Der Kult ist noch jung, seinen Anfang nahm er 2005. Offiziell heißt es,
damals seien die Mitglieder einer Studierendenvereinigung auf die Idee
gekommen, zum sechzigsten Jahrestag des Sieges die schwarzen Bändchen mit
den zwei kräftigen orangefarbenen Streifen unters Volk zu bringen, um die
Verbundenheit der Jugend mit der Kriegsgeneration zu stärken. Es schien
eine Art Basisbewegung zu sein, die eine Tradition wiederbelebt, die weit
in die russische Geschichte zurückreicht.

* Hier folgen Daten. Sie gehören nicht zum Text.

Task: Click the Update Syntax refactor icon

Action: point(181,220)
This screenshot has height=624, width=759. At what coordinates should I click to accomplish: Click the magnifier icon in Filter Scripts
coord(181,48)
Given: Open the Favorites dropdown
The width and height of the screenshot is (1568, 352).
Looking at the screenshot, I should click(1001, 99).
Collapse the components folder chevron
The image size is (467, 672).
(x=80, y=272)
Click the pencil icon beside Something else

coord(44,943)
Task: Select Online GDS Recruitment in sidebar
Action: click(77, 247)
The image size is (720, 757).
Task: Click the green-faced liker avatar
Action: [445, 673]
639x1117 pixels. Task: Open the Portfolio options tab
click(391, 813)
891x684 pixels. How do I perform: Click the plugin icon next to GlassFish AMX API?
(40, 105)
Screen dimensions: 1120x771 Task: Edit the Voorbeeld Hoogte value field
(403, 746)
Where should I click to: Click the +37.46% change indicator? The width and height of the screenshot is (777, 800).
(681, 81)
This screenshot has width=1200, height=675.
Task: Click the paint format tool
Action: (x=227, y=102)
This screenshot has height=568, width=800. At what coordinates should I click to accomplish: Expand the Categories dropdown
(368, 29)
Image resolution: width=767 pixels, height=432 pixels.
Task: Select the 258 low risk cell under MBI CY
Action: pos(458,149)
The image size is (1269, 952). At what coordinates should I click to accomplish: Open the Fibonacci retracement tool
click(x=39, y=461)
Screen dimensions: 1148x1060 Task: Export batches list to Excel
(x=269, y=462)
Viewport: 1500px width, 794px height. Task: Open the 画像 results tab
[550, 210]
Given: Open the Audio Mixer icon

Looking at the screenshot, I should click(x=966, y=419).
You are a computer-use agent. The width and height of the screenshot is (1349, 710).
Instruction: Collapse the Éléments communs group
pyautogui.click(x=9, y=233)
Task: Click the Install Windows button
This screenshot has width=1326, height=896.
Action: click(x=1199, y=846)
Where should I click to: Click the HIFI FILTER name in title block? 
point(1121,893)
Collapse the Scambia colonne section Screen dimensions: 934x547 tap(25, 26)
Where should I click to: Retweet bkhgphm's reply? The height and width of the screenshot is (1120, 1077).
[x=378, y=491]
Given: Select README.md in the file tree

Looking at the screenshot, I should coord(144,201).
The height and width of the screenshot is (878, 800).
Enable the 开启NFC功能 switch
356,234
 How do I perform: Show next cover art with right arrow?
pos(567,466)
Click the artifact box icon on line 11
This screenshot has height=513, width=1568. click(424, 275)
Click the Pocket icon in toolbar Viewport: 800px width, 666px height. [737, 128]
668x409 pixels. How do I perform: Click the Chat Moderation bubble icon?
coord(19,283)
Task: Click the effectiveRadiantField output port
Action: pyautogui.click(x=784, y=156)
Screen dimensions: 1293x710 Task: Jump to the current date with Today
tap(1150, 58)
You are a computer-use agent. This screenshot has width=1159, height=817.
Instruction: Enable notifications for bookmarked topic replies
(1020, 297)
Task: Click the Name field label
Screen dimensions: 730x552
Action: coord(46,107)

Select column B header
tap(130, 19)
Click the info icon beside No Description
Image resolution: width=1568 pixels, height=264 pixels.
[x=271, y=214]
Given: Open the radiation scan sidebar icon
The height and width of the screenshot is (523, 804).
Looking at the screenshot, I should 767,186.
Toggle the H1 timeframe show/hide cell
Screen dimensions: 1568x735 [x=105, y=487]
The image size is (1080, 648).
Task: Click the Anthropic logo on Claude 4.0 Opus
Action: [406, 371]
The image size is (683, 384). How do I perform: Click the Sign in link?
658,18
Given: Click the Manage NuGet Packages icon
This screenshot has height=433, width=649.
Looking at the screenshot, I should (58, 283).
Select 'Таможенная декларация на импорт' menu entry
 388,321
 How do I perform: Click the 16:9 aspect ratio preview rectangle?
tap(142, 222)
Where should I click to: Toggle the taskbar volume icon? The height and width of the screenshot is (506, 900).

1769, Russland stand mit dem Osmanischen Reich im Krieg, stiftete Zarin
Katharina II. den Orden mit dem Abbild des Drachentöters Georg, die Farben
seines Ordensbandes waren Schwarz und Orange. Bis zum Ende des Imperiums
blieb der Georgsorden die höchste militärische Auszeichnung. Nach dem
Umsturz 1917 verboten die Bolschewiki die Ehrung samt Band und christlicher
Symbolik. Zeichen des Sieges waren fortan roter Stern, Hammer und Sichel.
Doch mitten im Krieg gegen Deutschland tauchten zumindest die Farben des
Georgsordens wieder auf – am Ruhmesorden, den Stalin 1943 gestiftet hatte.
Und als Deutschland bezwungen war, trugen 1945 alle Frontheimkehrer stolz
die neue Medaille „Für den Sieg über Deutschland“ – über dem Konterfei
Stalins leuchtete das Bändchen in Schwarz und Orange. Die Farben, so heißt
es heute lyrisch, symbolisierten Schießpulver und Feuer.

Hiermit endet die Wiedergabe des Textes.